BTW, in case it helps, I have a chapter in my book about integrating SSAS with web sites as a way of offloading SQL Server: Ultra-Fast ASP.NET. My code examples use ADOMD; I also walk through building a simple cube, configuring automatic updates with SSIS, using proactive caching, building simple MDX queries, etc.

RickNZ
+1  A: 

I've never used it myself, as we only use ADOMD and Excel to connect to SSAS, but at some point we considered using HTTP and XML. We ended up going the ADOMD route because of a shortened dev schedule, but I guess it's another option that allows for access to SSAS outside of the .Net world.

Here's a link which I found useful when prototyping: Configuring HTTP Access to SQL Server 2008 Analysis Services on Microsoft Windows Server 2008

TskTsk
+1  A: 

Another approach is to use the MSOLAP OLE DB provider. Our code is currently using this method.

Jacob
Does it work better than ADOMD? I ask because there are some annoyances with using ADOMD and so was curious if it's worth considering a move to that provider instead.

| EXERCISE TASKS |
**1)** Repeat the part of the thread about connecting to SSAS, starting with "Another approach is" and going on through "that provider instead.".
**2)** Decide whether each statement agrees with the thread about connecting to SSAS. Answer yes or no for each and quote the words of the thread that decide it.
(a) One reply says its team chose ADOMD because of a shortened development schedule.
(b) The code examples in the book chapter use the MSOLAP OLE DB provider.
(c) The final message asks whether the MSOLAP OLE DB provider works better than ADOMD.
**3)** Take the thread about connecting to SSAS further, beginning after its final message.
The data that follows comes from a separate source and is unrelated to the thread about connecting to SSAS.

| SUPPLIED MATERIAL |
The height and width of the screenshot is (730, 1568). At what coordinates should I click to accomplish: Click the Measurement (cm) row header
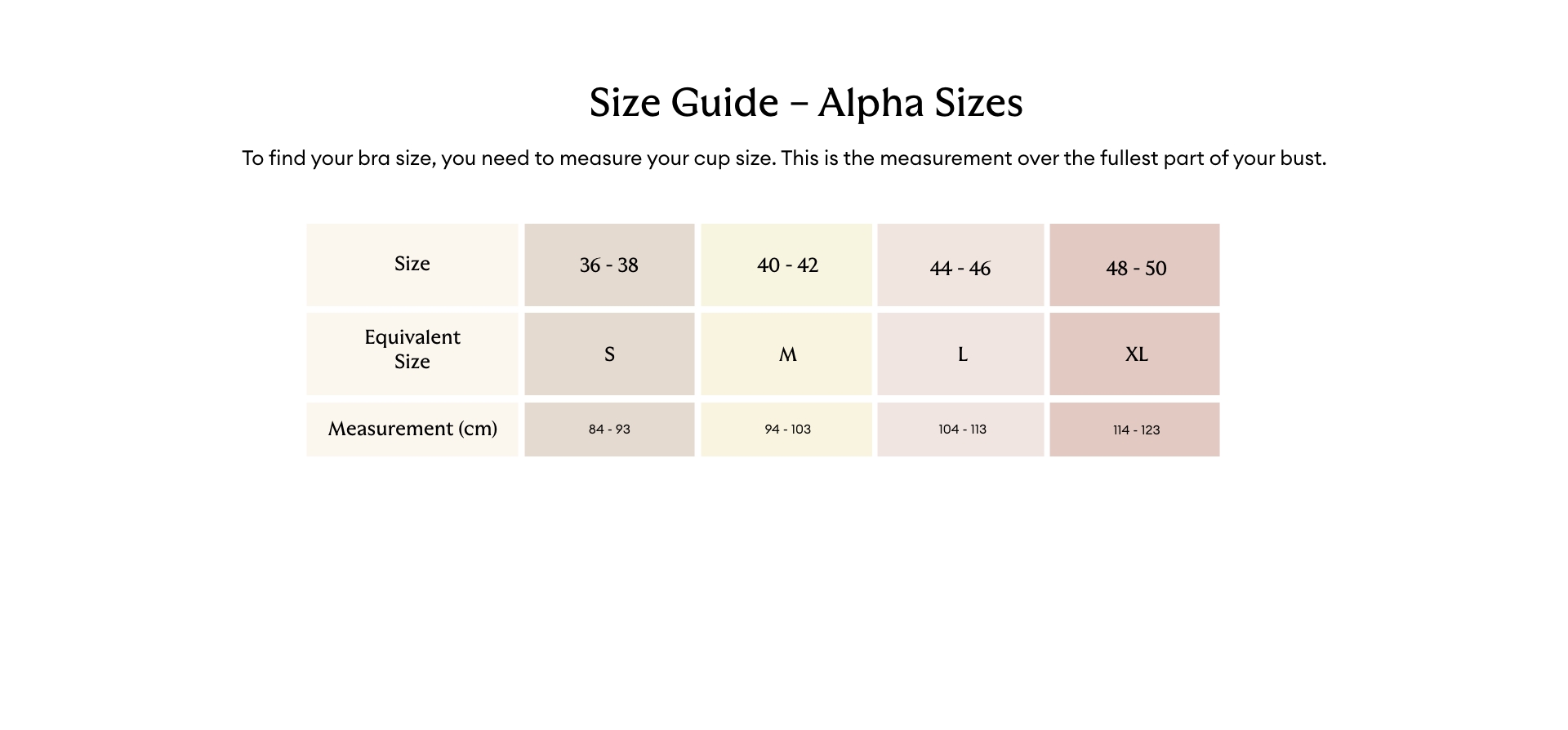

| TASK-BY-TASK OUTPUTS |
**1)**
Another approach is to use the MSOLAP OLE DB provider. Our code is currently using this method.

Jacob
Does it work better than ADOMD? I ask because there are some annoyances with using ADOMD and so was curious if it's worth considering a move to that provider instead.

**2)**
(a) Yes: "We ended up going the ADOMD route because of a shortened dev schedule"
(b) No: "My code examples use ADOMD"
(c) Yes: "Does it work better than ADOMD?"

**3)**
TskTsk
I thought it was much simpler to work with. Result sets are flattened into two-dimensional tables you access through an IDataReader. It has its quirks, however. For example, I had to poke around in the debugger to figure out how it generates the result set column names for the dimensions. Also, it's very loose with its types, so you must beware. For example, if a value that could be floating-point happens to come out to a whole number, sometimes the type you get back is an int. Had to create a suite of methods to properly extract the data.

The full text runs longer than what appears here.